‘Avatar’: The Return of Cinema’s Greatest 3D Experience
Sep 29, 2022 • Mikhail Lecaros
Sep 29, 2022 • Mikhail Lecaros
Best known as the highest-grossing film of all time before Avengers: Endgame beat it at the box office, James Cameron’s Avatar is back in cinemas to reclaim its crown, while hyping audiences for the upcoming Avatar: The Way of Water. Read on to learn just how and why this 13-year-old film remains a thrilling watch, and the undisputed standard against which all other 3D films continue to be judged.

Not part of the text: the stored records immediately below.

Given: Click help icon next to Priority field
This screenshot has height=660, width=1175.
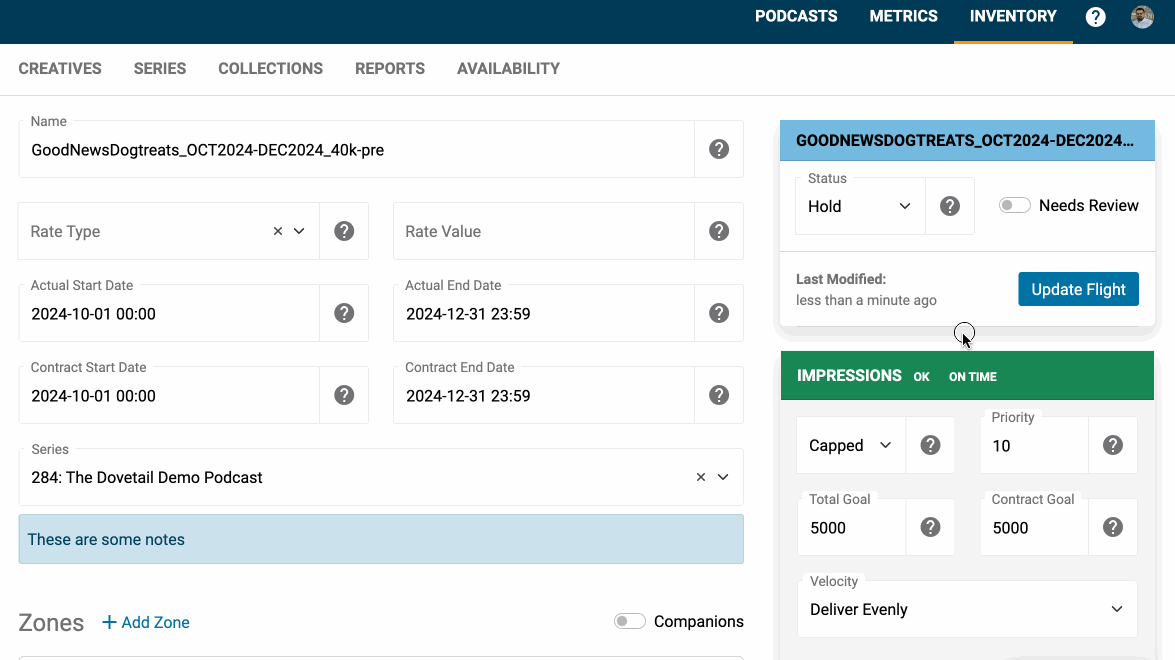Looking at the screenshot, I should pos(1112,445).
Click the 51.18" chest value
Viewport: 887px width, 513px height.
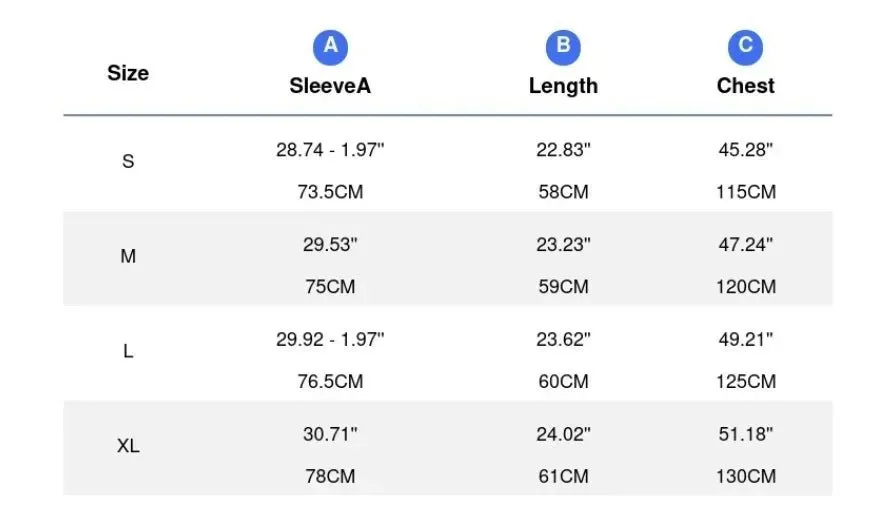tap(746, 434)
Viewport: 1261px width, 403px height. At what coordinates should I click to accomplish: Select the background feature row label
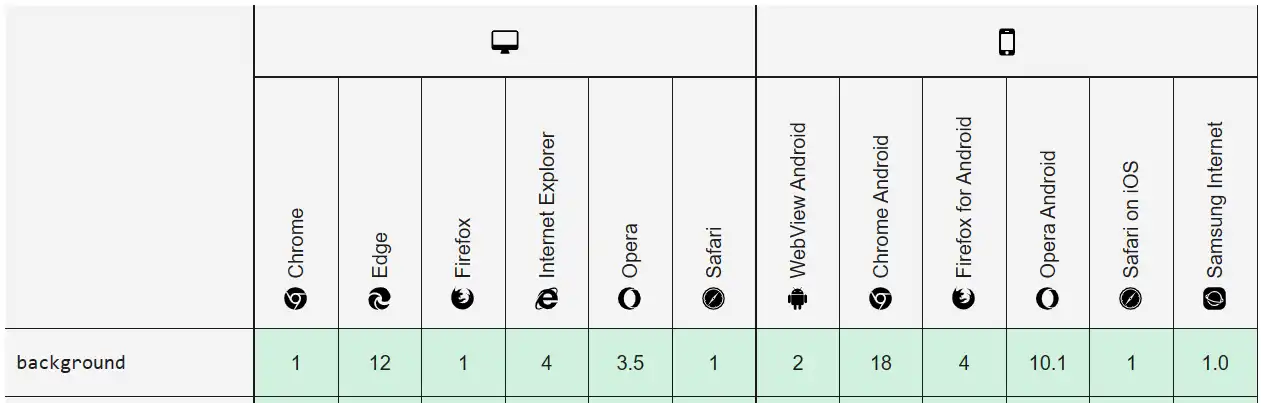pyautogui.click(x=71, y=362)
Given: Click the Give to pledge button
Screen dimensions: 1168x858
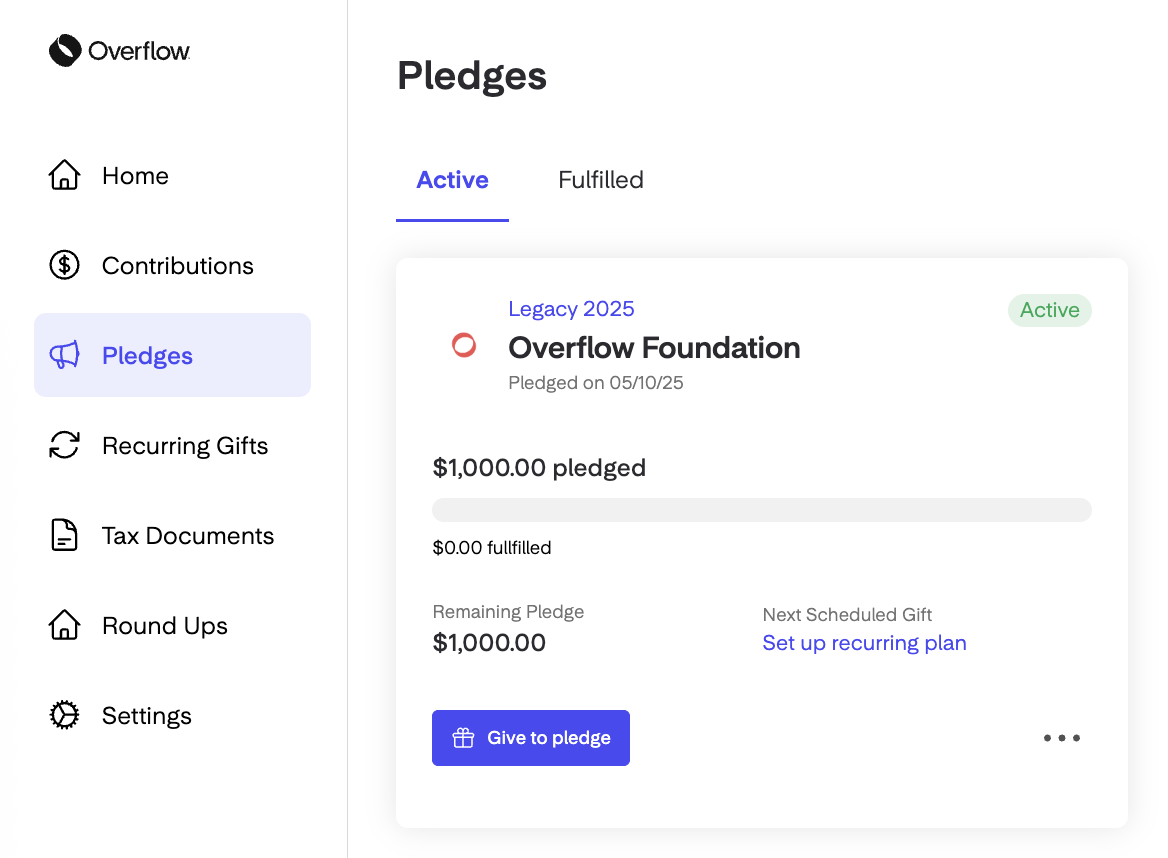Looking at the screenshot, I should click(x=531, y=738).
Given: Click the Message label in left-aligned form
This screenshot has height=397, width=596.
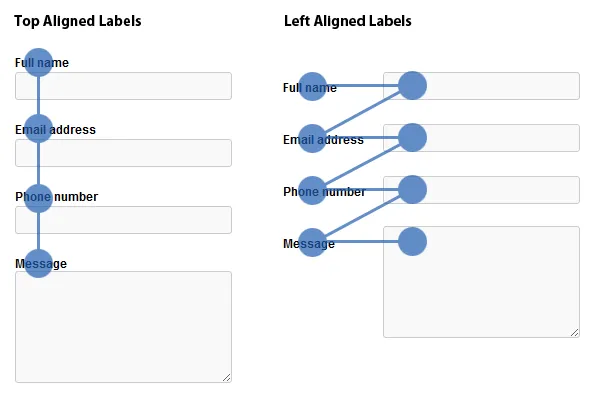Looking at the screenshot, I should click(309, 244).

In the 22nd century, Jake Sully (Sam Worthington, Clash of the Titans, Hacksaw Ridge) travels to the alien moon of Pandora, where humans mine minerals to make up for the depletion of Earth’s own. A paraplegic former marine, Sully has signed on to place his consciousness in an “Avatar”, a biological body cloned for the purpose of interacting with Pandora’s main indigenous race, the Na’vi. Insinuating himself into a local tribe through his budding friendship with Neytiri (Zoe Saldaña, Star Trek, Guardians of the Galaxy), Sully discovers a newfound appreciation for life and nature. But when his fellow humans begin expanding their operation by way of genocide, Jake must decide which side he is willing to fight for.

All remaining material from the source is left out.